"Hitomi" (ASTRO-H) International Collaboration

Highly anticipated "Hitomi" (ASTRO-H)

Hitomi (ASTRO-H) is a joint project with JAXA (Japan Aerospace Exploration Agency) and NASA (National Aeronautics and Space Administration) as the principal partners. Led by Japan, it is a large-scale international collaboration, boasting the participation of 8 countries including the United States, the Netherlands, and Canada, with additional partnership by ESA (European Space Agency). After launch, proposals for observations will be accepted from all over the world. As the sole large-scale public X-ray observatory, Hitomi will offer over 10 years of data to the public, and is highly anticipated by researchers who wish to understand “the physics of the hot universe.”


Open Observatory "Hitomi" (ASTRO-H)

International proposal calls for observations

Hitomi (ASTRO-H) observing time will be available for any scientist across the world, based upon proposal selection (Guest Observation), following the initial operation and the calibration observation (Phase 0) and the Hitomi Science Working Group observing time (Phase 1). Submitted proposals will be selected by a peer review and the selected proposals will be awarded observing time. All the data will be subjected to a proprietary period, and will thereafter be made available publicly along with analysis software. Hitomi data will be a worldwide asset that anyone can access.

Schedule through Guest Observation

Phase 0 3 months Initial operation and calibration (100%)
Phase 1 6 months Performance Verification (100%)
Phase 2 12 months Performance Verification (25%) / Guest Observations (75%)
Phase 3 Rest Performance Verification (10%) / Guest Observations (90%)

Analysis software

The hardware team and the software team have been working together to understand characteristics of the science instruments and build the calibration database. In order to obtain enough calibration accuracy to archive the Hitomi science goals, the team has developed an algorithm to best utilize the database. In order to make the Hitomi data widely available to the community, the data format adopted is the world standard defined by NASA for easy access. In addition, the easy-to-use Hitomi software package will be made available for free, which will allow anyone to analyze the data.

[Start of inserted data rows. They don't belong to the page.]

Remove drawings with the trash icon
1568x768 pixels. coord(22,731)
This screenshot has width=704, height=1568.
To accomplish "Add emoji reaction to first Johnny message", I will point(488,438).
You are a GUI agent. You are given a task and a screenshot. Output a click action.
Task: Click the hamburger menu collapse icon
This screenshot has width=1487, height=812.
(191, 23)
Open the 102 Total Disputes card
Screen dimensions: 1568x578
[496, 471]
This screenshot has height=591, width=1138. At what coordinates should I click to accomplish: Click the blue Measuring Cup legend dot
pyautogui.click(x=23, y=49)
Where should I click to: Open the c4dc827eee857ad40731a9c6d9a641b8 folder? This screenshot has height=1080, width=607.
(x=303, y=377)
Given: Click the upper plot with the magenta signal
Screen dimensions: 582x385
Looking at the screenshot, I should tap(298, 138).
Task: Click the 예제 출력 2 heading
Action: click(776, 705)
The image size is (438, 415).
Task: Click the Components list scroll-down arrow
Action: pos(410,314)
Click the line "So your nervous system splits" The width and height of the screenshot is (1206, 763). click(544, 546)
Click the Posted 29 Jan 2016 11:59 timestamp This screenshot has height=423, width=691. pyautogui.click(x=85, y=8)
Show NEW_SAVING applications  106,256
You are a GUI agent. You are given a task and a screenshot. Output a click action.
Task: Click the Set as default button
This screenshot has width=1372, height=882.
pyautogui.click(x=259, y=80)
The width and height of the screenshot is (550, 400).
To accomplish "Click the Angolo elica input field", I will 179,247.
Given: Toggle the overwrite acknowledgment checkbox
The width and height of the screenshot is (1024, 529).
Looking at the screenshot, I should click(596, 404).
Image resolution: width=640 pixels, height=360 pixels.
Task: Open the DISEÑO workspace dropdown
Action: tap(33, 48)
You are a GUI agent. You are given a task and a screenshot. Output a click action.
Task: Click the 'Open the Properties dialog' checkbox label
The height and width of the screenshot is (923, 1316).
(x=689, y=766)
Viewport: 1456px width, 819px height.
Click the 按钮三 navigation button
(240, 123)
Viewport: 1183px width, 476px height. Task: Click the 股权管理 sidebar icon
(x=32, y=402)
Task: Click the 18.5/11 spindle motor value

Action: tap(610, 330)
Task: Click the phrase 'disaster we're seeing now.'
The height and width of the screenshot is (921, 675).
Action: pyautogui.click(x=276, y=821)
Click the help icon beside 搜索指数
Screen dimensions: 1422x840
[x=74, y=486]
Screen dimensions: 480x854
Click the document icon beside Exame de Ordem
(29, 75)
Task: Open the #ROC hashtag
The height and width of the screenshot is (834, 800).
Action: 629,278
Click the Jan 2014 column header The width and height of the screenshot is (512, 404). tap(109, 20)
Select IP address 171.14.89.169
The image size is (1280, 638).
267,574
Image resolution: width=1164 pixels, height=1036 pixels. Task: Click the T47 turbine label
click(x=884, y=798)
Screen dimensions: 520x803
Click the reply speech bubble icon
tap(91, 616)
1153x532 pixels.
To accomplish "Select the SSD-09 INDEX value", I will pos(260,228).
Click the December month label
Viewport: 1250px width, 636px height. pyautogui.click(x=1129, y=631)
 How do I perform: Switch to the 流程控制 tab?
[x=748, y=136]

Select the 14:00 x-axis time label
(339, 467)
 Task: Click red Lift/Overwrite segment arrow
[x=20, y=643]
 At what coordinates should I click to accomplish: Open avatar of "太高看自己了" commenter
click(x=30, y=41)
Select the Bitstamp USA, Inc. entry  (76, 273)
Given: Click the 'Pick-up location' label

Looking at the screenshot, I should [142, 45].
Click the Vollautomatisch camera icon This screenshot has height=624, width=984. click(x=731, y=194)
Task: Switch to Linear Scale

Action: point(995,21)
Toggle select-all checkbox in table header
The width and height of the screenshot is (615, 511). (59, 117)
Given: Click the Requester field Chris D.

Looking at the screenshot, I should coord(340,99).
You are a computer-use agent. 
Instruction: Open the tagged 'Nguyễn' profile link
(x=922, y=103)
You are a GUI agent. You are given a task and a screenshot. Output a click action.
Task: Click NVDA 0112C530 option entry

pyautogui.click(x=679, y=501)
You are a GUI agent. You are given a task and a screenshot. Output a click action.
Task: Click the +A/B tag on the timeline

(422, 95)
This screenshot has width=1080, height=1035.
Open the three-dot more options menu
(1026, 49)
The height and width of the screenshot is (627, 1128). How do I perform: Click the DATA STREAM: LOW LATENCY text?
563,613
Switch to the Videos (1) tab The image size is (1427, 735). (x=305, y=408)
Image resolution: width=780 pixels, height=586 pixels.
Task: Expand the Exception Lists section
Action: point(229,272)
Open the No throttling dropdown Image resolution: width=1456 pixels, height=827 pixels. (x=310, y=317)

International open observatory

Hitomi is open to scientists in any field outside the team. The project will be not only soliciting observation proposals, but also providing an analysis guide and a technical description document. Those documents will be updated regularly. A help-desk will also be open in several locations around the world. Hitomi users can ask questions about any aspect of the data analysis.